The mission was huge success, setting a new record for the number of people simultaneously exposed to vacuum – the primary reason for that being the Dragon capsule doesn’t have a proper airlock, so to perform the spacewalk the entire capsule has to be opened up to space. So it’s not like the record was set on purpose, it was a limitations of the design of the spacecraft, but hey a record is a record.

And since there are no laws in space, just a loose set of international agreements that governments kind of sort of follow, at least for now as long as it doesn’t get in the way of future plans, if you want to follow in Jared’s footsteps, and you’ve got enough money to finance your dreams, you can do it too.

So perhaps the first person to return to the Moon since the Apollo era will be…some random rich person who just figured out how to it themselves.

Think I’m crazy? Think again.

We’ve already sent a privately-developed lander to the Moon, Intuitive Machine’s Odysseus lander, which while it tipped over sideways as it landed it still survived and sent data back. Firefly Aerospace hopes to send the Blue Ghost lander this November launched from a SpaceX Falcon 9, followed in December by the iSpace – a Japanese company – rover mission. Intuitive Machines isn’t done yet, and they hope to try again early next year, this time hopefully with a lander that sticks the landing. Then there’s Astrobotic, Blue Canyon Technologies, Draper, Astrolab, and more.
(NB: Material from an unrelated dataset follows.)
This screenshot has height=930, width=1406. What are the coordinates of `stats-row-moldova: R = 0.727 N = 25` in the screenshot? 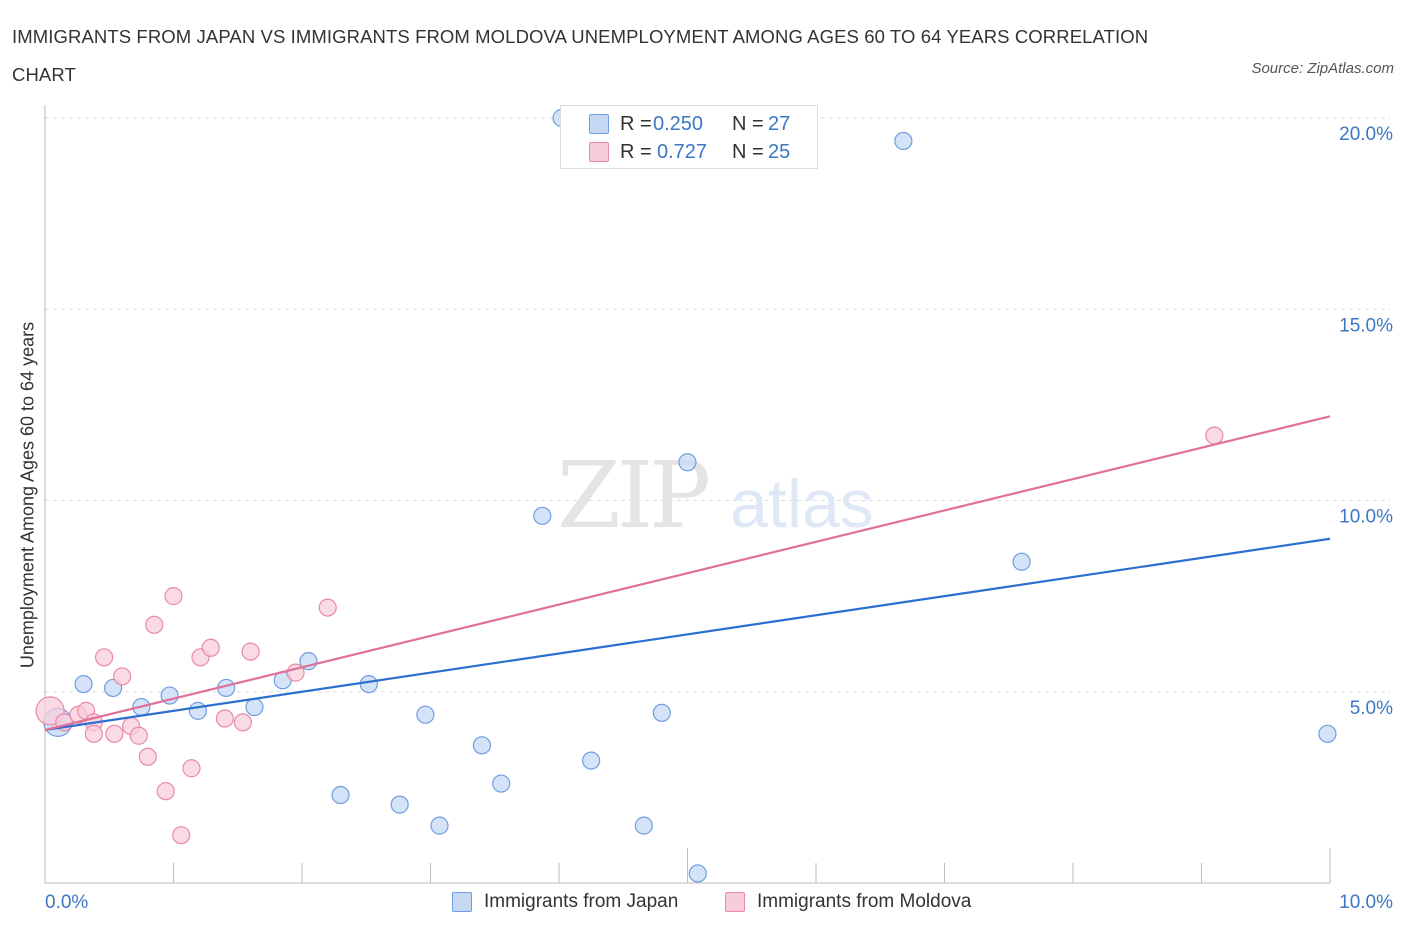 It's located at (689, 152).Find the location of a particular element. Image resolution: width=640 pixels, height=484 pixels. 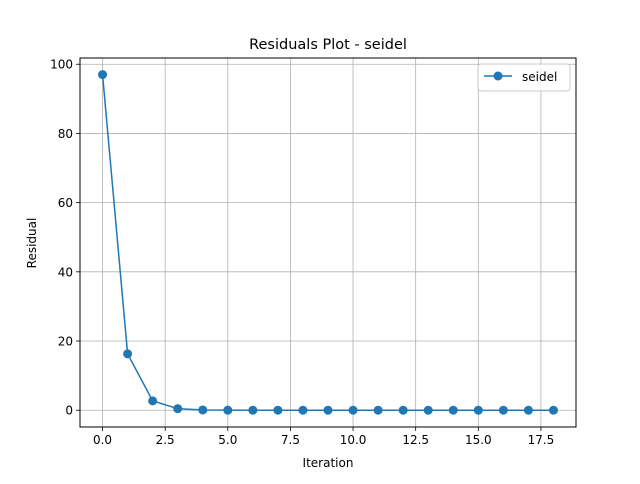

chart-title: Residuals Plot - seidel is located at coordinates (328, 45).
While any one single company may not be able to compete with the resources of an entire nation, it’s not out of the realm of possibility that a consortium or partnership could do the trick. Just look at the Polaris mission for example: Isaacman didn’t build the rocket or spacecraft himself, but he did finance the development of just about everything else, including the extravehicular activity suits, laser communication systems, and more.

Heck, since the current Artemis program calls for a private company to develop the human landing system to get people onto the lunar surface, technically if that program succeeds it will be SpaceX or Blue Origins, not a NASA-built craft, that will be the first to deliver astronauts to the Moon since Apollo.

And it makes one think: what if we just skipped the whole SLS part of Artemis? Both SpaceX and Blue Origins are developing heavy- and superheavy-lift vehicles.

Both of them are developing human landing systems for getting on and off the moon. All of these endeavors are funded in large part by NASA anyway. Does NASA really need its own rocket anymore? Of course, that might be NASA’s backup plan: even if the SLS program fails, and the Artemis project never delivers an astronaut to the moon, we’ll still have the capability to do it anyway, and it just might be a private individual, a civilian, who puts the right money together to make it happen.